%%
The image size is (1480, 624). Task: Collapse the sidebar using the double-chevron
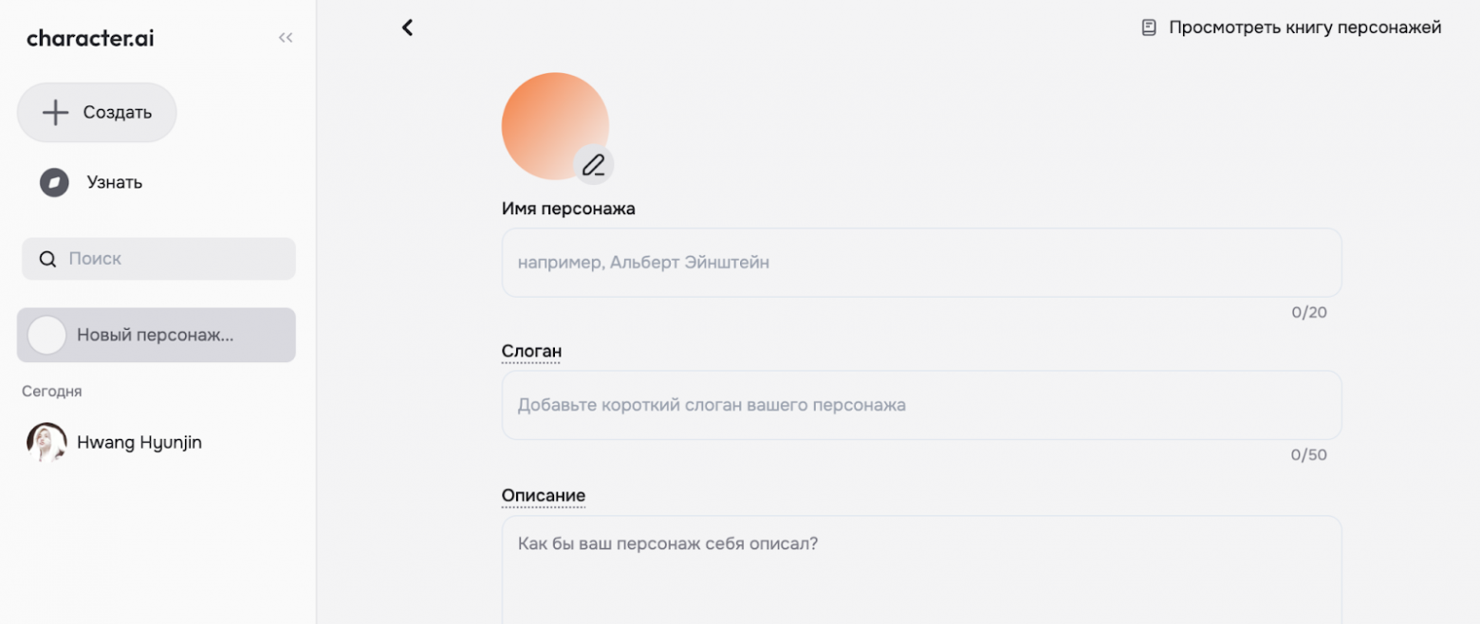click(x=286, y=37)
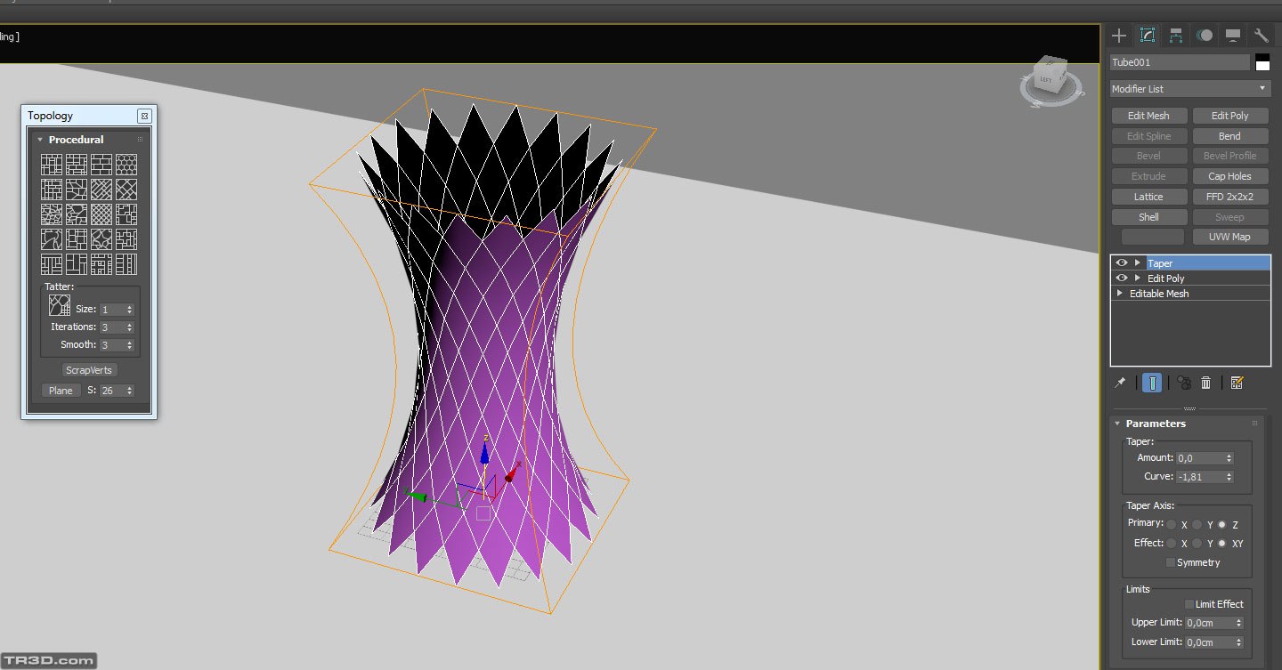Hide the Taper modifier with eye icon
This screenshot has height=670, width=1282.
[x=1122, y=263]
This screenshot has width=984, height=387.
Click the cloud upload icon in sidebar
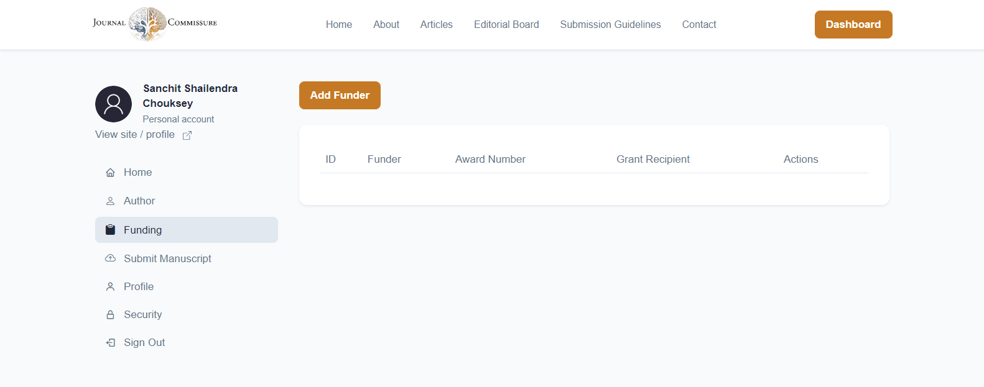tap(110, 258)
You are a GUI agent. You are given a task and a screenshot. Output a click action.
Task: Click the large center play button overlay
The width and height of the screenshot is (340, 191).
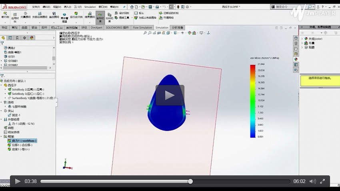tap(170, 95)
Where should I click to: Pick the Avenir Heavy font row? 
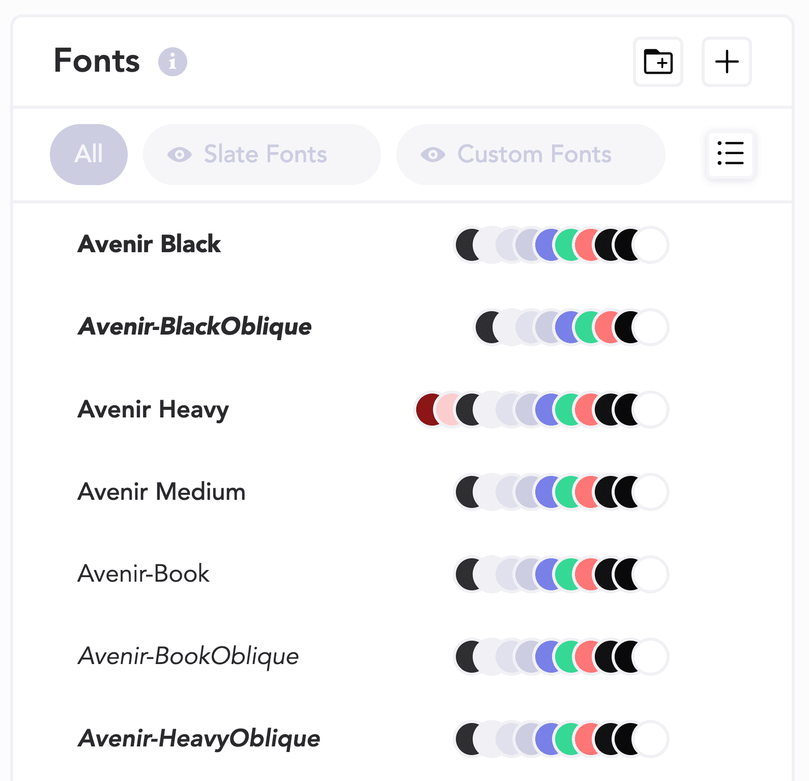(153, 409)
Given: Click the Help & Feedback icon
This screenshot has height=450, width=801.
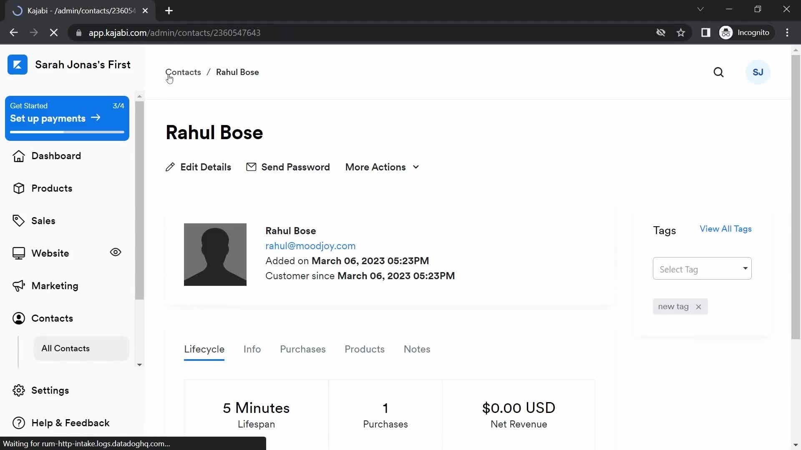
%%
%%
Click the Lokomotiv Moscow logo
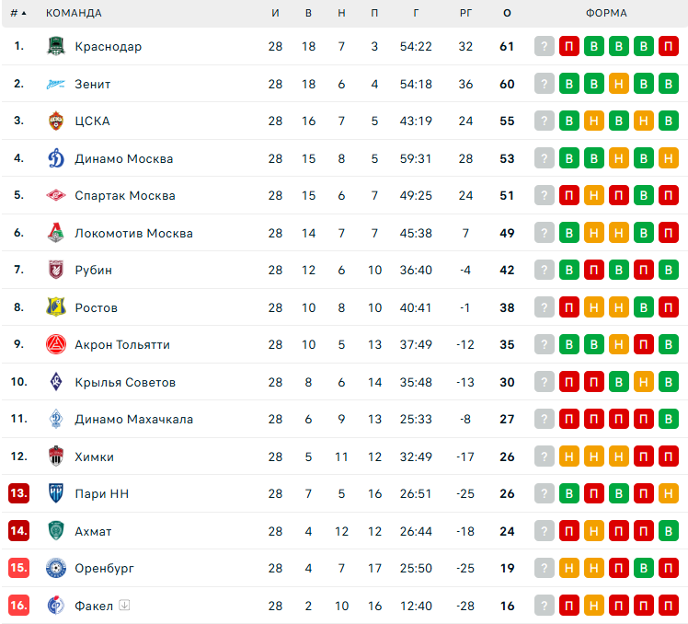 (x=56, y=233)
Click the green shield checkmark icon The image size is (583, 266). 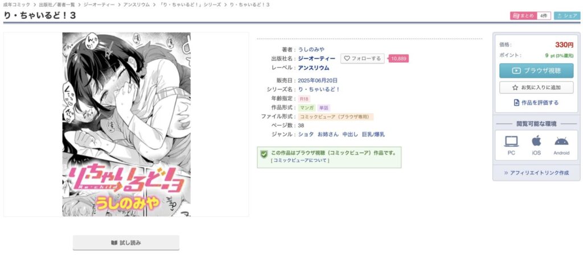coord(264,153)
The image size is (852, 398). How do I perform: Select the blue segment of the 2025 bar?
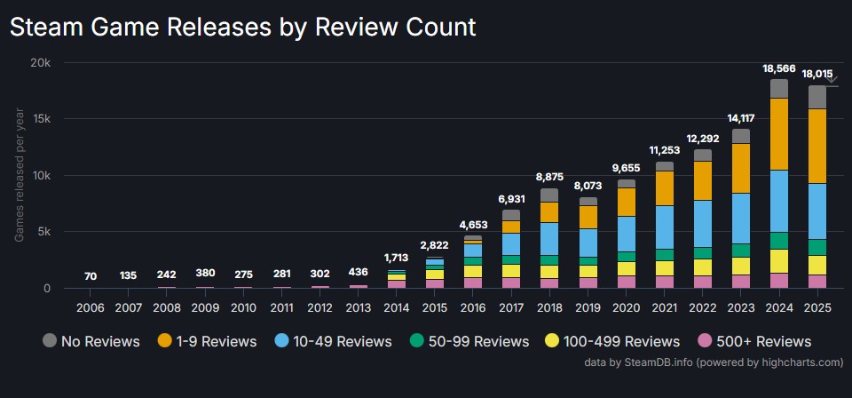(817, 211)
%%
### Exercise objective
A clean copy is needed of the lines above from the one with "Where should I" up to and including the one with "This screenshot has height=450, width=801.". Please set it down exactly, with no pictures.

### Written answer
Where should I click to: Pick the Avenir Heavy font row? 
(153, 409)
Given: Click the Help & Feedback icon
This screenshot has height=450, width=801.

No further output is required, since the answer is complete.